Michelle Wu is maneuvering to take away major issues from mayoral rival Josh Kraft as the son of Patriots owner Robert Kraft struggles to break through in the early days of his campaign.

Wu had the city council pass a rent control bill this week and moved to scale back and review bus and bike lanes, which Kraft was attempting to hijack and expose as a negative against the incumbent mayor.

Kraft had just introduced his own form of a rent control plan last week to highlight how Wu has failed to pass her own proposal.

But the mayor rallied her supporters on the council to approve similar rent control legislation as Kraft’s this week, preventing Kraft from getting traction on the important issue.

“Josh has been a candidate for mayor for just 10 days, so it is nice to see city government moving so quickly to embrace his policy agenda,” Kraft adviser Will Keyser said.

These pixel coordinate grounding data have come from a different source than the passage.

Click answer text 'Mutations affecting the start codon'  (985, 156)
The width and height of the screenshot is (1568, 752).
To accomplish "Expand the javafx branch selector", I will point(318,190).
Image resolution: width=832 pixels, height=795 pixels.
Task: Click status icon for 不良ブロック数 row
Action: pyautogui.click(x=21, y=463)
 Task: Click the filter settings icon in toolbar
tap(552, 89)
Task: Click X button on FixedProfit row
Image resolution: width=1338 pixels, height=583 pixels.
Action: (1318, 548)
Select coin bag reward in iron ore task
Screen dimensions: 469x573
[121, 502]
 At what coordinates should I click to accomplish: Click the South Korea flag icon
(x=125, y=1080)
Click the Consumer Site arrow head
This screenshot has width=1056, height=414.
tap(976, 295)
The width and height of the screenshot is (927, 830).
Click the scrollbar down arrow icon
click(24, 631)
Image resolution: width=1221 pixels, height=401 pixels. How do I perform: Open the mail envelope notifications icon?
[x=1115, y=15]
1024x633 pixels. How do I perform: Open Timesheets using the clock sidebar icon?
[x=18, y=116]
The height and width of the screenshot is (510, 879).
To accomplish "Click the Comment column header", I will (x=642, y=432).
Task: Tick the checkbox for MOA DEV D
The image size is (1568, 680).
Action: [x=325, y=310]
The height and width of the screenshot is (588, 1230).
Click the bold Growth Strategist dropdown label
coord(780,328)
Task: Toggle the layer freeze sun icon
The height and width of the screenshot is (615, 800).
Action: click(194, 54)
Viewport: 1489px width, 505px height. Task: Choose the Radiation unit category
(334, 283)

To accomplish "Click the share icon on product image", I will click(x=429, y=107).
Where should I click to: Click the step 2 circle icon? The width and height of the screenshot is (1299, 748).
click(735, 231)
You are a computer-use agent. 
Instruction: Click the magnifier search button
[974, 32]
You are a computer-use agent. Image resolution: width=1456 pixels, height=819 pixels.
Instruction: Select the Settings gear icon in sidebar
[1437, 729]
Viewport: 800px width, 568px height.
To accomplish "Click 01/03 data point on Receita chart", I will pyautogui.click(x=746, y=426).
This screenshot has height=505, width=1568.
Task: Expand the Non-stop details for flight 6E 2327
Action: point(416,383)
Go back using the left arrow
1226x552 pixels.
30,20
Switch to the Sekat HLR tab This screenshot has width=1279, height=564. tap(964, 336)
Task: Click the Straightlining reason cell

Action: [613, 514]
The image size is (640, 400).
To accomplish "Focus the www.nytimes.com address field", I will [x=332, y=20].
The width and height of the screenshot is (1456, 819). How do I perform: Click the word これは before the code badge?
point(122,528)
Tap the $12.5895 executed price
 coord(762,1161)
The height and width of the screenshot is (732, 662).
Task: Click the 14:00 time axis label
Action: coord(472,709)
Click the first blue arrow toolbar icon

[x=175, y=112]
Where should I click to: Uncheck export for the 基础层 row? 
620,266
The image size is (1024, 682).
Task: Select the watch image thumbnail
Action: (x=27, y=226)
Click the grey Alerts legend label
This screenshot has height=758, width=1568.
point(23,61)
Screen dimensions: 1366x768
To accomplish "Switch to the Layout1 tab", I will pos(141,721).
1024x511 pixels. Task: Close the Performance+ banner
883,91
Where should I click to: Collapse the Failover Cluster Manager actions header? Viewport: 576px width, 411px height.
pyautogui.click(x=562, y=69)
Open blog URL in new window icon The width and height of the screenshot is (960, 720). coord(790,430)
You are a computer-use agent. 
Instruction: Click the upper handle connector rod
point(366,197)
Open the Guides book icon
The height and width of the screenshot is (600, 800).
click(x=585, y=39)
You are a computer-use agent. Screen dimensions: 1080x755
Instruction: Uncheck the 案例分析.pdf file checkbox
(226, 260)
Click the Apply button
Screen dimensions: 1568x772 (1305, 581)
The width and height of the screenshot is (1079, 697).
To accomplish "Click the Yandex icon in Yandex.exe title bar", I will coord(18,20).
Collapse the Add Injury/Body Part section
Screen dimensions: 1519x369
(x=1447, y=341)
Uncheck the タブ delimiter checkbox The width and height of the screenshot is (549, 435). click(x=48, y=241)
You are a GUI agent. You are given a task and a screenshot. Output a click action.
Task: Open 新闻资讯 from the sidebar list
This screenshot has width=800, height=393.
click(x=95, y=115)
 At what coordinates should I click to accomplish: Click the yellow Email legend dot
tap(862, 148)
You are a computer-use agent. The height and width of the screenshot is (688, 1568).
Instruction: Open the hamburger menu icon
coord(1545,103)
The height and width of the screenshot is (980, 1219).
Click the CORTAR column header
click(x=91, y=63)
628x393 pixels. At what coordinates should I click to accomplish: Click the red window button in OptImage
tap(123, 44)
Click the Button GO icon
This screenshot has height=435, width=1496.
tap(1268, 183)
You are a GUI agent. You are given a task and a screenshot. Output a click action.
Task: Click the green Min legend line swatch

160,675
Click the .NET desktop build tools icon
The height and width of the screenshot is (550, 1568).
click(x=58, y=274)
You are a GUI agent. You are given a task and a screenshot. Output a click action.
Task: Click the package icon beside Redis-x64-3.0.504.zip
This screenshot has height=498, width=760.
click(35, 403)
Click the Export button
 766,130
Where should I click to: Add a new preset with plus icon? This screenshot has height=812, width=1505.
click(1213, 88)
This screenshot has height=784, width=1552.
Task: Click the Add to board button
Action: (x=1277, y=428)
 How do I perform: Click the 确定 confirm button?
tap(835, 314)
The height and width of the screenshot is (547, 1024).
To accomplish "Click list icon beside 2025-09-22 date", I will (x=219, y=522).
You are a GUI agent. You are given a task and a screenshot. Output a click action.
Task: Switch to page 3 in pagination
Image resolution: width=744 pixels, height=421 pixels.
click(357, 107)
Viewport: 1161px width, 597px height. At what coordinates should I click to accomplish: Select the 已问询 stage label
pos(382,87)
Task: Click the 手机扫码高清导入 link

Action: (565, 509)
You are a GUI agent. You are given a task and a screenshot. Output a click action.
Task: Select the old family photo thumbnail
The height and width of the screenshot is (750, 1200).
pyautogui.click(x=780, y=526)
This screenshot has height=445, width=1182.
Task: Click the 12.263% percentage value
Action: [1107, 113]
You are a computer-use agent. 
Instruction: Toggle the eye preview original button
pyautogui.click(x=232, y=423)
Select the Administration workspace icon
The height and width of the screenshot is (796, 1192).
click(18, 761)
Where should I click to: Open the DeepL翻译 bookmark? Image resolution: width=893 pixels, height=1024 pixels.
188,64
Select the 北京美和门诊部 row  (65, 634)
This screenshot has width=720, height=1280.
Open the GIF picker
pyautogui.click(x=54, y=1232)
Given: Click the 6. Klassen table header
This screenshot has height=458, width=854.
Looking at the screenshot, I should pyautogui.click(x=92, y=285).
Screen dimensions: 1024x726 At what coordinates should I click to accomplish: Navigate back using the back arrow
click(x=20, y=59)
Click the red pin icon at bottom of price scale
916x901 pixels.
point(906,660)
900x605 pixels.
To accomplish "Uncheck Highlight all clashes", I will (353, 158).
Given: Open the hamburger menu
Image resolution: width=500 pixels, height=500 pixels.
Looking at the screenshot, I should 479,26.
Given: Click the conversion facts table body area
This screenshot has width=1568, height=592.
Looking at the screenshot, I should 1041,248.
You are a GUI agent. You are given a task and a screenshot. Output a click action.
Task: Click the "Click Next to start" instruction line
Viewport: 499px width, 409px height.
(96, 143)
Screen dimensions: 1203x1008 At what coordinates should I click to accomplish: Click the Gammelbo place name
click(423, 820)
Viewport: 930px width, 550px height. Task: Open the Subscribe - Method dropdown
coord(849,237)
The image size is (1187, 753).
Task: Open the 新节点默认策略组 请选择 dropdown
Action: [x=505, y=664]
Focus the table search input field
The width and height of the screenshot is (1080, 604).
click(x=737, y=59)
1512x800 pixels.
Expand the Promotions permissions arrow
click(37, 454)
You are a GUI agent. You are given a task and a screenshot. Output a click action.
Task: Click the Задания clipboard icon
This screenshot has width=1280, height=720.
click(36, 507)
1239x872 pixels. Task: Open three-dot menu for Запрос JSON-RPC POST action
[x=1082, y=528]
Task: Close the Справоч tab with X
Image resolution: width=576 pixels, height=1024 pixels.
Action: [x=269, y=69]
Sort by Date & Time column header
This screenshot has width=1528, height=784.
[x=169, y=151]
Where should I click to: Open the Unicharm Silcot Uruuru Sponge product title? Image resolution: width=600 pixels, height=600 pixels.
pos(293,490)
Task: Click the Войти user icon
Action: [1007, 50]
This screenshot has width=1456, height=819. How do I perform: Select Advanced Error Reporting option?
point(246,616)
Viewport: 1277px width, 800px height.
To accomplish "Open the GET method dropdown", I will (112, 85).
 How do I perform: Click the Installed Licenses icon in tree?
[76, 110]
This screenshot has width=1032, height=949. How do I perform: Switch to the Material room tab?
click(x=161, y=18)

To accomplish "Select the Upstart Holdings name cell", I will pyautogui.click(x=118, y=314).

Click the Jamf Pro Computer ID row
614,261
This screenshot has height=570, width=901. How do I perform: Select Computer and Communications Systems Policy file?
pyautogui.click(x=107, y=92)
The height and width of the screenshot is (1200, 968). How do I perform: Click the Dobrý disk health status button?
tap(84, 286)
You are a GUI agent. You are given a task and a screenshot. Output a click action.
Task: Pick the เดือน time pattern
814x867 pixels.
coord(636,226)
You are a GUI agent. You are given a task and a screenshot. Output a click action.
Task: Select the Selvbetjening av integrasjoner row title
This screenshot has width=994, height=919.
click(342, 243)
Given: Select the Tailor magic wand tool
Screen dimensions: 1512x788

The lead sponsor of the council’s rent control bill, which would give a tax break to landlords who choose to keep their rents affordable, insists the vote was long in the works before Kraft started his campaign.

But the maneuvering was a stark reminder that the mayor controls the agenda and will be tough to outflank during the coming campaign.

Wu also delivered some tough talk against Kraft on his housing proposal – indicating she takes him seriously.

“The proposal is that this sort of fake rent control would be implemented,” Wu said of Kraft’s plan. “What we saw today was that this has been a distraction because the real policy underneath all this … is to dismantle affordability requirements, and in fact take us back to a time when it was anything goes for developers making money at the expense of affordability.”

Wu said Kraft’s proposed opt-in rent control program, which is billed as encouraging landlords to cap rent increases for a 10-year period in exchange for an annual property tax break, “is not going to capture or protect against the worst offenders.”

“The groundswell of support from all corners of the city for Josh’s candidacy is clearly concerning Mayor Wu, and today’s comments are a weak attempt to change the conversation away from her failure to create housing and real pathways to affordable home ownership,” the Kraft campaign said in a statement.

Wu also announced this week that she was removing a Back Bay bus line and was going to review all revamped street changes including bike lanes in the next month. By launching the review, Wu is addressing one of her major potential weaknesses — residents’ dislike of all the little-used bike lanes.

Michael Brohel, the city’s superintendent of Basic City Services, will lead a review of roadway changes across the city “and engage with local stakeholders and our engineering teams to identify recommendations for adjustments.”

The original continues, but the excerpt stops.